Manufacturer: Maddock Pottery Co.
User: Bowles Lunch
Distributor: The Mellen & Hewes Co., Hartford, Conn.
Date of vegetable bowl: 1895 – 1924 (based on backstamp)
Notes: In 1897, Henry Leland Bowles borrowed $1,000 to start his first Bowles Lunch business in Springfield, Massachusetts. In 1904, he expanded under the firm name of H.L. Bowles & Co. (Charles C. Gilbert parent company) in Detroit, Michigan; and in the years that followed, quickly grew the Bowles Lunch chain within the United States and Canada. In September 1912, he opened a Bowles Lunch in Toronto, Canada under the Bowles Lunch Co., LTD of Canada, followed by Bowles Lunches in Ottawa, Hamilton & London, Canada.
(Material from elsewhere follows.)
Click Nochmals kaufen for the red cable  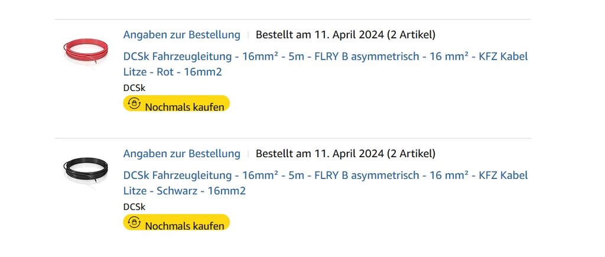(x=176, y=103)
Bowles Lunch began as a businessmen's-only establishment; so there were no locks on the lunch room doors and food service was offered 24-hours-a-day, year round. The chain purportedly was the first to use one-arm chairs for its patrons, although J.A. Whitcomb founder of the Baltimore Dairy Lunch actually patented the one-arm chair in April 1903 and employed Henry Bowles before he started his own lunch business.
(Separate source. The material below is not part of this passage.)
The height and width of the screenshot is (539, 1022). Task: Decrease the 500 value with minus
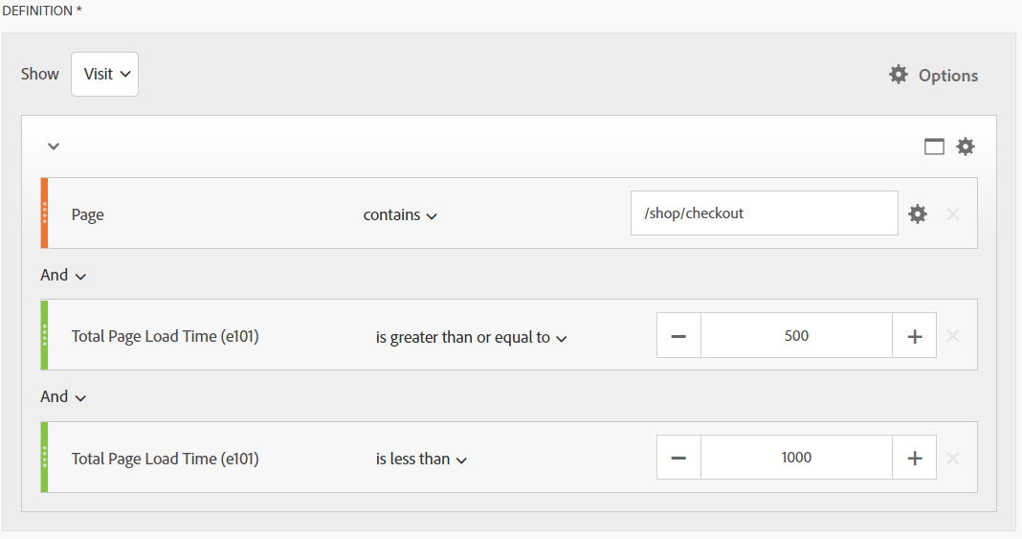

By 1915, Henry Bowles was also the proprietor of several Baltimore Lunch locations in Springfield, Mass., Hartford, Conn., as well as Syracuse and Buffalo, New York. (Source: Who's Who in New England, 1915, published by Albert Nelson Marquis.) He later served as a US Congressional Representative from 1925-1929.
In the 1930s, the Bowles Lunch chain in Canada was purchased by Toronto businessmen Percy Gardiner and Ronald Graham, and remained in operation until the 1950s, when it became Scott's restaurant. (Source: "Memories of Bowles Lunches, April 28, 1985," Toronto Sketches 3, Mike Filey)
White body, topmarked "Bowles' Lunch" in green.